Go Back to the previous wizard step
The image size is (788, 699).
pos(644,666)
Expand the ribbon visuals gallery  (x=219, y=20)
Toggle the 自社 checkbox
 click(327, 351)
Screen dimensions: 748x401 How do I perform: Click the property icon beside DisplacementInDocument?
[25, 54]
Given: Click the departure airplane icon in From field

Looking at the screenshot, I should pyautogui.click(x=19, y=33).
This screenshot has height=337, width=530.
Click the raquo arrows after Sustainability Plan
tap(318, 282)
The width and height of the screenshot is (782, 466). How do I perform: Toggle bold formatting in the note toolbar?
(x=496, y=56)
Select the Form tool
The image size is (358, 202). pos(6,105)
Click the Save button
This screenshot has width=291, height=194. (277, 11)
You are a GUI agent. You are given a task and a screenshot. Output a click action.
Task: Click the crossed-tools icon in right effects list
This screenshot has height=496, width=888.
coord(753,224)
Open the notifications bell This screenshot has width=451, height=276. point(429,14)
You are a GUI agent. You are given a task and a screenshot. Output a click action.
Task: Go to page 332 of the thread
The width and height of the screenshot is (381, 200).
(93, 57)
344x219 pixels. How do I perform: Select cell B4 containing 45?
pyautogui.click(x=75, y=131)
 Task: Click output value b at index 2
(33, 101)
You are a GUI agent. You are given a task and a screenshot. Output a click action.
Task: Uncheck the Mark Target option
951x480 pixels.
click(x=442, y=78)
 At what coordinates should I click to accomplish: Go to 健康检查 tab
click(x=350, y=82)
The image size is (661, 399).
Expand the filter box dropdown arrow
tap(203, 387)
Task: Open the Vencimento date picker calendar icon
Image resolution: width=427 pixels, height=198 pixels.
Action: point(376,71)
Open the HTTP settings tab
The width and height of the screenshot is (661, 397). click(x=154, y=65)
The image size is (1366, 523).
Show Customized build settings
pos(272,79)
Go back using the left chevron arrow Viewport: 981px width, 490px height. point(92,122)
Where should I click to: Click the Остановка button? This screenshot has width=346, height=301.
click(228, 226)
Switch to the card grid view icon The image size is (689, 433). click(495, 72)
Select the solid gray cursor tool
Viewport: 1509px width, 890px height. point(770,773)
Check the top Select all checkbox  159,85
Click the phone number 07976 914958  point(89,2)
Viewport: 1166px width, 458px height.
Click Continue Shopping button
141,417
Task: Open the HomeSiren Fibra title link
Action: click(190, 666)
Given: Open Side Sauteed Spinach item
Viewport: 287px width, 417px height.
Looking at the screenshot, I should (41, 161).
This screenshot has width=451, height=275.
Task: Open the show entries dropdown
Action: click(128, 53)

Task to complete: Your output should be an exact copy of the lines from the top of the listing above to the line with "This screenshot has height=337, width=530.", both ends included.

Expected answer:
Go Back to the previous wizard step
The image size is (788, 699).
pos(644,666)
Expand the ribbon visuals gallery  (x=219, y=20)
Toggle the 自社 checkbox
 click(327, 351)
Screen dimensions: 748x401 How do I perform: Click the property icon beside DisplacementInDocument?
[25, 54]
Given: Click the departure airplane icon in From field

Looking at the screenshot, I should pyautogui.click(x=19, y=33).
This screenshot has height=337, width=530.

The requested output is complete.